Fame of a different kind—the murderous kind—has come to 2 CHS students. In 2009, Robert McGill, class of 1972, killed his wife, Shirley McGill, in their cruise ship cabin on his 55th birthday, by “strangulation and blunt force injury to the head and torso,” according to the San Diego County medical examiner’s office. Drunk at the time, according to the Huffington Post, Mr. McGill told FBI investigators that a scorpion in a bottle of Mezcal he halfway-downed (along with 7 or 8 beers) set him off.

Mr. McGill is the son of the late Robert McGill who taught English and Latin at CHS for more than 30 years, beginning at the Old School House on Indian Hill and Foothill Boulevards. News accounts state that the McGills were former high school sweethearts that reunited decades later, suggesting that Ms. McGill was also a CHS student, but the COURIER could not confirm this, though the Huffington Post stated, “They wed after reuniting shortly before their 30th high school reunion.” Mr. McGill was sentenced to life in prison last December.

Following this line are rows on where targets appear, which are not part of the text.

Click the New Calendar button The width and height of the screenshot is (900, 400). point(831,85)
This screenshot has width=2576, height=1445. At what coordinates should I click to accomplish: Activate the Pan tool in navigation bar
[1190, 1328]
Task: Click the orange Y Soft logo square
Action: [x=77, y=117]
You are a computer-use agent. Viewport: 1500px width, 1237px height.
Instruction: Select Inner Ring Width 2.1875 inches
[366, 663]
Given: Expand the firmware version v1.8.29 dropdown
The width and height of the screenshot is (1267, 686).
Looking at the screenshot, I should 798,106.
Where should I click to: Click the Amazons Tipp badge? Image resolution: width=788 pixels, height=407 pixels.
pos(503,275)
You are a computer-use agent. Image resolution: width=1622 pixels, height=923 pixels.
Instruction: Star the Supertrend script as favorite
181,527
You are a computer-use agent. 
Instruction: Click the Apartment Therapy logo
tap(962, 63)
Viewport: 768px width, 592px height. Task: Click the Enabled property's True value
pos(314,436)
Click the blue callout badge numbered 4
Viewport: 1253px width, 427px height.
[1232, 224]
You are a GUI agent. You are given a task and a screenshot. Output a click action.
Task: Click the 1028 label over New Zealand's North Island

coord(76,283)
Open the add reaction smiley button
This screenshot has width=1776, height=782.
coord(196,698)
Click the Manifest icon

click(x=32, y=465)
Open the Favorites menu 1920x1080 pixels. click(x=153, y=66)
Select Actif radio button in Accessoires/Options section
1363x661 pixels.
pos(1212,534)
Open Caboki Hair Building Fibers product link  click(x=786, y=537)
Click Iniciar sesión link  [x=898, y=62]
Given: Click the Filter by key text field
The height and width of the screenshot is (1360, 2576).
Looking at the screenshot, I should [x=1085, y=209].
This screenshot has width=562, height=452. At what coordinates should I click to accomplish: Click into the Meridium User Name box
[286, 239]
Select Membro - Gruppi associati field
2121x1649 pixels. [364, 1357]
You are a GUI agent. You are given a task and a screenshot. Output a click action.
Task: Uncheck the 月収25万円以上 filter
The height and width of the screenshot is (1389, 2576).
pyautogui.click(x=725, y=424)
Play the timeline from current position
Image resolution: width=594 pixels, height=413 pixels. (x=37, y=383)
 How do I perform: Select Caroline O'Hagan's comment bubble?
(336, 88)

Another outlandish and tragic spotlight illuminated Kristin Rossum for the 2000 murder-by-poison of her husband. Fentanyl, a powerful painkiller, was found in the body, and investigators found a large amount of the drug missing at Ms. Rossum’s job: she worked as a toxicologist at the county medical examiner’s office. Also, according to her Vons card history, she had purchased a single rose at a time coinciding with the murder. In 2002, she was found guilty and sentenced to life in prison without the possibility of parole. Ms. Rossum’s parents, Ralph and Constance Rossum, are professors in Claremont. 

On the other end of the spectrum—helping lives, not eliminating them—is CHS grad Peter Thum, a social venture entrepreneur, business executive and humanitarian who founded Ethos Water to raise awareness and funding for safe water, sanitation and hygiene education programs. The idea for Ethos Water was sparked while working in communities in South Africa that lacked access to clean water. In 2005, Starbucks purchased Ethos Water, and Mr. Thum then managed Ethos and other businesses as a vice president with Starbucks and as a director of the Starbucks Foundation until 2008. He continues to work in business and philanthropy, advising companies and nonprofits on social ventures and corporate social responsibility. 

CHS can also boast having educated Cameron Munter, a US diplomat and Foreign Service officer who most recently served as the American Ambassador to Pakistan. Mr. Munter has served other ambassadorships and worked in various political relations capacities in numerous countries, including Serbia, Iraq, the Czech Republic, Poland and Germany. Last month, he spoke at the Pomona College commencement ceremony.

Will the CHS class of 2012 lengthen the list of local celebrities? Lead quiet, contented lives? Flounder and flail or soar and succeed? Keep the COURIER posted, alumni, we’re rooting for you.